Re: Sampling-based timing for EXPLAIN ANALYZE
Lukas Fittl <lukas@fittl.com>
From: Lukas Fittl <lukas@fittl.com>
To: Jelte Fennema <me@jeltef.nl>
Cc: PostgreSQL Hackers <pgsql-hackers@lists.postgresql.org>,
Andres Freund <andres@anarazel.de>
Date: 2023-01-17T10:50:40Z
Lists: pgsql-hackers
Attachments
- v2-0001-Add-TIMING-SAMPLING-option-for-EXPLAIN-ANALYZE.patch (application/octet-stream)
On Fri, Jan 6, 2023 at 1:19 AM Jelte Fennema <me@jeltef.nl> wrote:
> Nice addition! And the code looks pretty straight forward.
>
Thanks for reviewing!
The current patch triggers warnings:
> https://cirrus-ci.com/task/6016013976731648 Looks like you need to add
> void as the argument.
>
Fixed in v2 attached.
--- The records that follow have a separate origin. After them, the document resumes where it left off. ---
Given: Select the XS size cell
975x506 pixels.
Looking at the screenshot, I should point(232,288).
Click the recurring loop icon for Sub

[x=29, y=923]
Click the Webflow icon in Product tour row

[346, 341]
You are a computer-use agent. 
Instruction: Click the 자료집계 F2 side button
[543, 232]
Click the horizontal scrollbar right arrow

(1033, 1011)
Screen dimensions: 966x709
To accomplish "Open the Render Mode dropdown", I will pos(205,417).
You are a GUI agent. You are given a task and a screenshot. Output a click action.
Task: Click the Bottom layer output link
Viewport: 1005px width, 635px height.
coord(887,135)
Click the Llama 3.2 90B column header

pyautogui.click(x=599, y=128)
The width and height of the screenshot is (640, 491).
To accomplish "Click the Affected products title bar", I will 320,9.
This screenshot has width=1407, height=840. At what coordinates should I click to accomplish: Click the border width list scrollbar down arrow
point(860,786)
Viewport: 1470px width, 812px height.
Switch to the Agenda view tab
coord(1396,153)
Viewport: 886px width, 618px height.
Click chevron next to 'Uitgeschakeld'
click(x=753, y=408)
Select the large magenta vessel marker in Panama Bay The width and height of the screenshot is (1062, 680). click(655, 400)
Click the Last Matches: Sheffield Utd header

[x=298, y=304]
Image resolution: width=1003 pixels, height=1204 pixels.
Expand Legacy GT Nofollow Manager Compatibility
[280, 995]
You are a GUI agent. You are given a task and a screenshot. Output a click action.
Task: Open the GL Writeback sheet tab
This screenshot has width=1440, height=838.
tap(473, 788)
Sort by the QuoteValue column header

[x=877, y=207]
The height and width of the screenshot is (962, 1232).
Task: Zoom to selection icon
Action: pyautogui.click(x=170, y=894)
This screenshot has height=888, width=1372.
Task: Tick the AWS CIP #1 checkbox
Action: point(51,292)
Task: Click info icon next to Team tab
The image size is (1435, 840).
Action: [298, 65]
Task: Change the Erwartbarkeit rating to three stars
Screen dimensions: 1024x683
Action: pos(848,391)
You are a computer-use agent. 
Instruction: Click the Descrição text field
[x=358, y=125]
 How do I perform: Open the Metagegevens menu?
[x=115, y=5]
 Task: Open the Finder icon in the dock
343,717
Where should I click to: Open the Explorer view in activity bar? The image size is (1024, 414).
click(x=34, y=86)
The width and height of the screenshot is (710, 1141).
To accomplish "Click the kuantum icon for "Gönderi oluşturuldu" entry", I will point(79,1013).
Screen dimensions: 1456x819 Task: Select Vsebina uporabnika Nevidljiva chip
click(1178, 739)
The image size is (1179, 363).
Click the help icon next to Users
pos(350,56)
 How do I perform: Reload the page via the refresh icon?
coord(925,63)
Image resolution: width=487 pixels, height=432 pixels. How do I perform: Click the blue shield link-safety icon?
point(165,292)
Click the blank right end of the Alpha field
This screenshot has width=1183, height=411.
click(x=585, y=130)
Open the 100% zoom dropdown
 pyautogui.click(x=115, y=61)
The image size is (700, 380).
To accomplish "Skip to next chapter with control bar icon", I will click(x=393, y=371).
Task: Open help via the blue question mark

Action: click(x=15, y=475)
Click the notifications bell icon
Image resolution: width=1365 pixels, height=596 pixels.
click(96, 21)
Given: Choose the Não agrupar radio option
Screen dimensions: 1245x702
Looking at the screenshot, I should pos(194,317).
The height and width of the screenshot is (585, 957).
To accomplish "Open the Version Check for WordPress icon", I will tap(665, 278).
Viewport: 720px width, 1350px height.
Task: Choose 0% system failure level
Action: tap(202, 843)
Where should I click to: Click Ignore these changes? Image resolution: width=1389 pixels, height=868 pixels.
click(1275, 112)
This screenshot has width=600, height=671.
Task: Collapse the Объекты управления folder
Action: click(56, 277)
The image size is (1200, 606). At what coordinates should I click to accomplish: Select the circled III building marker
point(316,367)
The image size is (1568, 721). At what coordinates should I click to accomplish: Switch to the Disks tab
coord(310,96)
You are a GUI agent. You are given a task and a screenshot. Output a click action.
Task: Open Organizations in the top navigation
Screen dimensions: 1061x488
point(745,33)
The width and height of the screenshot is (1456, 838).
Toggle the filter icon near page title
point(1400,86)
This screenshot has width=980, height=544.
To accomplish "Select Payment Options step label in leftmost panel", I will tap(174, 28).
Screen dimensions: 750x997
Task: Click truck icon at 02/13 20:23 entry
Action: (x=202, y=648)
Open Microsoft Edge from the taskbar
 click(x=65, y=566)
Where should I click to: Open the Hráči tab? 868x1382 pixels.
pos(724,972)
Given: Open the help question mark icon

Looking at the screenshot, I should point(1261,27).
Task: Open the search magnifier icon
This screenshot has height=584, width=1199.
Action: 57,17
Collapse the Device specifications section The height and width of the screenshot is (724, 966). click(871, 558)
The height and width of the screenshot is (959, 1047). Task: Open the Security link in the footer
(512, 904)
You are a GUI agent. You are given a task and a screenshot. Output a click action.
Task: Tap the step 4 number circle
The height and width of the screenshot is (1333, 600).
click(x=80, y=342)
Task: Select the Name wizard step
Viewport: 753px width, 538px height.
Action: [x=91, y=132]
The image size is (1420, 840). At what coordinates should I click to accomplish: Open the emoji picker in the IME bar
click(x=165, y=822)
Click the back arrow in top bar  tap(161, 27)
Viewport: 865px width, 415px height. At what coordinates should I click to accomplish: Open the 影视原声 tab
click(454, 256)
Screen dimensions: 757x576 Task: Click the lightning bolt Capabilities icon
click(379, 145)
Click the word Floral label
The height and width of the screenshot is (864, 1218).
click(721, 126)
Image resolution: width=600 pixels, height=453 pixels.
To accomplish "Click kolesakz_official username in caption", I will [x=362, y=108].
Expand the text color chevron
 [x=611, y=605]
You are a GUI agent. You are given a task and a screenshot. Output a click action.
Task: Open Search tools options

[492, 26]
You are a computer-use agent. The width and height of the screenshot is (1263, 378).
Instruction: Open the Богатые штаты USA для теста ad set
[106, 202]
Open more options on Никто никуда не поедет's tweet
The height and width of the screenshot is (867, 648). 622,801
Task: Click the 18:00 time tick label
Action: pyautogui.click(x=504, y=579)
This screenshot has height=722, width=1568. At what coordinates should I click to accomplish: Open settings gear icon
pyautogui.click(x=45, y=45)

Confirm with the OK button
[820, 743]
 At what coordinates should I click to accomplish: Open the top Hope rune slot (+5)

This also adds a simple regression test, as well as
fixes the parallel working handling.
Do you have some performance comparison between TIMING ON and TIMING
> SAMPLING?
>
Here are some benchmarks of auto_explain overhead on my ARM-based M1
Macbook for the following query run with pgbench on a scale factor 100 data
set:
SELECT COUNT(*) FROM pgbench_branches JOIN pgbench_accounts USING (bid)
JOIN pgbench_tellers USING (bid) WHERE bid = 42;
(the motivation is to use a query that is more complex than the standard
pgbench select-only test query)
avg latency (best of 3), -T 300, -c 4, -s 100, shared_buffers 2GB, fsync
off, max_parallel_workers_per_gather 0:
master, log_timing = off: 871 ms (878 / 877 / 871)
patch, log_timing = off: 869 ms (882 / 880 / 869)
patch, log_timing = on: 890 ms (917 / 930 / 890)
patch, log_timing = sampling, samplefreq = 1000: 869 ms (887 / 869 / 894)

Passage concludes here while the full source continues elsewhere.